◆ WORK TASK
Line by line, transcribe all of the entries exactly.

### RECORDS FOR THE EXERCISE ###

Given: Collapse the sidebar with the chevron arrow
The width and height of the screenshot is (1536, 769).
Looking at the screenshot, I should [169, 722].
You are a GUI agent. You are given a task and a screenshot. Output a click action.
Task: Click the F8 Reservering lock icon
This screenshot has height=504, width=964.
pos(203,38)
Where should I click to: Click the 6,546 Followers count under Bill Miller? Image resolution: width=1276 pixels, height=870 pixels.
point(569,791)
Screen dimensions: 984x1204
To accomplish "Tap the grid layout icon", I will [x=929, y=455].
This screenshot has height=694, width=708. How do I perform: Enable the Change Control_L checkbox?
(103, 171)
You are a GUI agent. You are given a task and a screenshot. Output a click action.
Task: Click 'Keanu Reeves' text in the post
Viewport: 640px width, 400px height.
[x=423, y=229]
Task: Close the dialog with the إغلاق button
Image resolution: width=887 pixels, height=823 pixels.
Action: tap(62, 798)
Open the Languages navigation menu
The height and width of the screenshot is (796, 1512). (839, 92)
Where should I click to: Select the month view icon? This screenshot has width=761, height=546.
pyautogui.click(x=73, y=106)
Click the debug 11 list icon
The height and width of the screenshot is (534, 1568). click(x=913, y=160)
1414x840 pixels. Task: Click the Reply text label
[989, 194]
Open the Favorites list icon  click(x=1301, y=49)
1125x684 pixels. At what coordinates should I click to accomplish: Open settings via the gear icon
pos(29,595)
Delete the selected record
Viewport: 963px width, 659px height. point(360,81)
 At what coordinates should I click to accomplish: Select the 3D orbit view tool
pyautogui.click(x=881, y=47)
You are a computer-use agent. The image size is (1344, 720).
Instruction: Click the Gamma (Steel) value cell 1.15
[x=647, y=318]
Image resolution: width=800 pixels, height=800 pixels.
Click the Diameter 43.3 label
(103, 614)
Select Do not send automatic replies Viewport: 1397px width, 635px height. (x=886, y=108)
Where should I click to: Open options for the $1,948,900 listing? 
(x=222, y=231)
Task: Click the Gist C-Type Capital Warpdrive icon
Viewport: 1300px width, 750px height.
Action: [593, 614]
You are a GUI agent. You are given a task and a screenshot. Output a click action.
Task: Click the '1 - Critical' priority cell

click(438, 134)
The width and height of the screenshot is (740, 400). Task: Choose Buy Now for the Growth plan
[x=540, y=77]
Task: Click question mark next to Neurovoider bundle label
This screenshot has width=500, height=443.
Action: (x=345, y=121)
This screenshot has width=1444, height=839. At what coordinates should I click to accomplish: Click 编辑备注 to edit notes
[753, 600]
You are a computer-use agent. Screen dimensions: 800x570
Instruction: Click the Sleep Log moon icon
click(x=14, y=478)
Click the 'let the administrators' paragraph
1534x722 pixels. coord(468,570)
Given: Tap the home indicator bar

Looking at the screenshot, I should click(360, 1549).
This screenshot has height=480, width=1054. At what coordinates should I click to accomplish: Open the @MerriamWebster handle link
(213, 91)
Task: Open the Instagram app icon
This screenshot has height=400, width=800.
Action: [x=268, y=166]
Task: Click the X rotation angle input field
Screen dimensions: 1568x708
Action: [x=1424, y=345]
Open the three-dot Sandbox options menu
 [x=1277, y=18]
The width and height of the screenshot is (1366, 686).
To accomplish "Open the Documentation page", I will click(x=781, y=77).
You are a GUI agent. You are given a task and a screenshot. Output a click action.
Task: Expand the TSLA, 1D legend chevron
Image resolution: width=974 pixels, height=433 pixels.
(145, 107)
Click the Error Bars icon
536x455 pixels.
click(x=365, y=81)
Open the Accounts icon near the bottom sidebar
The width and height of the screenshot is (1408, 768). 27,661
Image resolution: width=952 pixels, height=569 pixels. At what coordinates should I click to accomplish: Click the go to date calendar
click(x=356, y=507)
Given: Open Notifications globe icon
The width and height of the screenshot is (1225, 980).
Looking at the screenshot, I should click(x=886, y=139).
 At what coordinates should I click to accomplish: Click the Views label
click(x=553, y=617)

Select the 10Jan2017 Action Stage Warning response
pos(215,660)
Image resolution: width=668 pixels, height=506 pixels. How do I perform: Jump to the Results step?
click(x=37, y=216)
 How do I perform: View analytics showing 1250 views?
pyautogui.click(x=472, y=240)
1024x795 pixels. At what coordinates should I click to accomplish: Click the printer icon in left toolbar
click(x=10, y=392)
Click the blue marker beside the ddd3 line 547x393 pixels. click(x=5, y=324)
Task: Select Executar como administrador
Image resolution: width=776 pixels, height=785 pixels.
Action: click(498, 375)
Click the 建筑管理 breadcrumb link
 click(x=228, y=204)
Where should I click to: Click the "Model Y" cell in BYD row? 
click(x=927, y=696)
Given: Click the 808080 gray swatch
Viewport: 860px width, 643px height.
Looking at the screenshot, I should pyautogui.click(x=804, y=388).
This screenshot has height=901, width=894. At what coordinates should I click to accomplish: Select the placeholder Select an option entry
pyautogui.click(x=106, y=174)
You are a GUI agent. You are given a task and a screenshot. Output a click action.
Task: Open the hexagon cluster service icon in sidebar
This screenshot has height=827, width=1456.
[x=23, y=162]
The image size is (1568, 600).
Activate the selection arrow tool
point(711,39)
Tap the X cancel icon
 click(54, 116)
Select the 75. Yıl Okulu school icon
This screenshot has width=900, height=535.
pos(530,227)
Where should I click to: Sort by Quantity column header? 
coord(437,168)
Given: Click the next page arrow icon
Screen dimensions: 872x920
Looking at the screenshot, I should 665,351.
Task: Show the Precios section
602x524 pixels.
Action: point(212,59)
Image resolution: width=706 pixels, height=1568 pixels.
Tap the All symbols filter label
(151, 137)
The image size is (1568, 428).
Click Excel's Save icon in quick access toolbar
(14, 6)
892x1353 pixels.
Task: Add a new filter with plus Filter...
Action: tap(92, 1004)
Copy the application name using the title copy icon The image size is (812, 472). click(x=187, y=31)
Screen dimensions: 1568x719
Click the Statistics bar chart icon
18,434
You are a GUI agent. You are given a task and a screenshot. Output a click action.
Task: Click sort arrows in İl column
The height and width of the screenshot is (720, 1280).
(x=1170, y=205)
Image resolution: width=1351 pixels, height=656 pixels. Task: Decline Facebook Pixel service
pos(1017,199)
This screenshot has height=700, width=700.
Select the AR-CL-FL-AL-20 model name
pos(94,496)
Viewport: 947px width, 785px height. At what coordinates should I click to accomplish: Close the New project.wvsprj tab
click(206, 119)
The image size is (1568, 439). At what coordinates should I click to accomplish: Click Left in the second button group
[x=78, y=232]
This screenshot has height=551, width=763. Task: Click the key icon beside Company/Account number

###

◆ SOLUTION TO THIS TASK
Given: Collapse the sidebar with the chevron arrow
The width and height of the screenshot is (1536, 769).
Looking at the screenshot, I should [169, 722].
You are a GUI agent. You are given a task and a screenshot. Output a click action.
Task: Click the F8 Reservering lock icon
This screenshot has height=504, width=964.
pos(203,38)
Where should I click to: Click the 6,546 Followers count under Bill Miller? Image resolution: width=1276 pixels, height=870 pixels.
point(569,791)
Screen dimensions: 984x1204
To accomplish "Tap the grid layout icon", I will [x=929, y=455].
This screenshot has height=694, width=708. How do I perform: Enable the Change Control_L checkbox?
(103, 171)
You are a GUI agent. You are given a task and a screenshot. Output a click action.
Task: Click 'Keanu Reeves' text in the post
Viewport: 640px width, 400px height.
[x=423, y=229]
Task: Close the dialog with the إغلاق button
Image resolution: width=887 pixels, height=823 pixels.
Action: tap(62, 798)
Open the Languages navigation menu
The height and width of the screenshot is (796, 1512). (839, 92)
Where should I click to: Select the month view icon? This screenshot has width=761, height=546.
pyautogui.click(x=73, y=106)
Click the debug 11 list icon
The height and width of the screenshot is (534, 1568). click(x=913, y=160)
1414x840 pixels. Task: Click the Reply text label
[989, 194]
Open the Favorites list icon  click(x=1301, y=49)
1125x684 pixels. At what coordinates should I click to accomplish: Open settings via the gear icon
pos(29,595)
Delete the selected record
Viewport: 963px width, 659px height. point(360,81)
 At what coordinates should I click to accomplish: Select the 3D orbit view tool
pyautogui.click(x=881, y=47)
You are a computer-use agent. The image size is (1344, 720).
Instruction: Click the Gamma (Steel) value cell 1.15
[x=647, y=318]
Image resolution: width=800 pixels, height=800 pixels.
Click the Diameter 43.3 label
(103, 614)
Select Do not send automatic replies Viewport: 1397px width, 635px height. (x=886, y=108)
Where should I click to: Open options for the $1,948,900 listing? 
(x=222, y=231)
Task: Click the Gist C-Type Capital Warpdrive icon
Viewport: 1300px width, 750px height.
Action: [593, 614]
You are a GUI agent. You are given a task and a screenshot. Output a click action.
Task: Click the '1 - Critical' priority cell

click(438, 134)
The width and height of the screenshot is (740, 400). Task: Choose Buy Now for the Growth plan
[x=540, y=77]
Task: Click question mark next to Neurovoider bundle label
This screenshot has width=500, height=443.
Action: (x=345, y=121)
This screenshot has width=1444, height=839. At what coordinates should I click to accomplish: Click 编辑备注 to edit notes
[753, 600]
You are a computer-use agent. Screen dimensions: 800x570
Instruction: Click the Sleep Log moon icon
click(x=14, y=478)
Click the 'let the administrators' paragraph
1534x722 pixels. coord(468,570)
Given: Tap the home indicator bar

Looking at the screenshot, I should click(360, 1549).
This screenshot has height=480, width=1054. At what coordinates should I click to accomplish: Open the @MerriamWebster handle link
(213, 91)
Task: Open the Instagram app icon
This screenshot has height=400, width=800.
Action: [x=268, y=166]
Task: Click the X rotation angle input field
Screen dimensions: 1568x708
Action: [x=1424, y=345]
Open the three-dot Sandbox options menu
 [x=1277, y=18]
The width and height of the screenshot is (1366, 686).
To accomplish "Open the Documentation page", I will click(x=781, y=77).
You are a GUI agent. You are given a task and a screenshot. Output a click action.
Task: Expand the TSLA, 1D legend chevron
Image resolution: width=974 pixels, height=433 pixels.
(145, 107)
Click the Error Bars icon
536x455 pixels.
click(x=365, y=81)
Open the Accounts icon near the bottom sidebar
The width and height of the screenshot is (1408, 768). 27,661
Image resolution: width=952 pixels, height=569 pixels. At what coordinates should I click to accomplish: Click the go to date calendar
click(x=356, y=507)
Given: Open Notifications globe icon
The width and height of the screenshot is (1225, 980).
Looking at the screenshot, I should click(x=886, y=139).
 At what coordinates should I click to accomplish: Click the Views label
click(x=553, y=617)

Select the 10Jan2017 Action Stage Warning response
pos(215,660)
Image resolution: width=668 pixels, height=506 pixels. How do I perform: Jump to the Results step?
click(x=37, y=216)
 How do I perform: View analytics showing 1250 views?
pyautogui.click(x=472, y=240)
1024x795 pixels. At what coordinates should I click to accomplish: Click the printer icon in left toolbar
click(x=10, y=392)
Click the blue marker beside the ddd3 line 547x393 pixels. click(x=5, y=324)
Task: Select Executar como administrador
Image resolution: width=776 pixels, height=785 pixels.
Action: click(498, 375)
Click the 建筑管理 breadcrumb link
 click(x=228, y=204)
Where should I click to: Click the "Model Y" cell in BYD row? 
click(x=927, y=696)
Given: Click the 808080 gray swatch
Viewport: 860px width, 643px height.
Looking at the screenshot, I should pyautogui.click(x=804, y=388).
This screenshot has height=901, width=894. At what coordinates should I click to accomplish: Select the placeholder Select an option entry
pyautogui.click(x=106, y=174)
You are a GUI agent. You are given a task and a screenshot. Output a click action.
Task: Open the hexagon cluster service icon in sidebar
This screenshot has height=827, width=1456.
[x=23, y=162]
The image size is (1568, 600).
Activate the selection arrow tool
point(711,39)
Tap the X cancel icon
 click(54, 116)
Select the 75. Yıl Okulu school icon
This screenshot has width=900, height=535.
pos(530,227)
Where should I click to: Sort by Quantity column header? 
coord(437,168)
Given: Click the next page arrow icon
Screen dimensions: 872x920
Looking at the screenshot, I should 665,351.
Task: Show the Precios section
602x524 pixels.
Action: point(212,59)
Image resolution: width=706 pixels, height=1568 pixels.
Tap the All symbols filter label
(151, 137)
The image size is (1568, 428).
Click Excel's Save icon in quick access toolbar
(14, 6)
892x1353 pixels.
Task: Add a new filter with plus Filter...
Action: tap(92, 1004)
Copy the application name using the title copy icon The image size is (812, 472). click(x=187, y=31)
Screen dimensions: 1568x719
Click the Statistics bar chart icon
18,434
You are a GUI agent. You are given a task and a screenshot. Output a click action.
Task: Click sort arrows in İl column
The height and width of the screenshot is (720, 1280).
(x=1170, y=205)
Image resolution: width=1351 pixels, height=656 pixels. Task: Decline Facebook Pixel service
pos(1017,199)
This screenshot has height=700, width=700.
Select the AR-CL-FL-AL-20 model name
pos(94,496)
Viewport: 947px width, 785px height. At what coordinates should I click to accomplish: Close the New project.wvsprj tab
click(206, 119)
The image size is (1568, 439). At what coordinates should I click to accomplish: Click Left in the second button group
[x=78, y=232]
This screenshot has height=551, width=763. Task: Click the key icon beside Company/Account number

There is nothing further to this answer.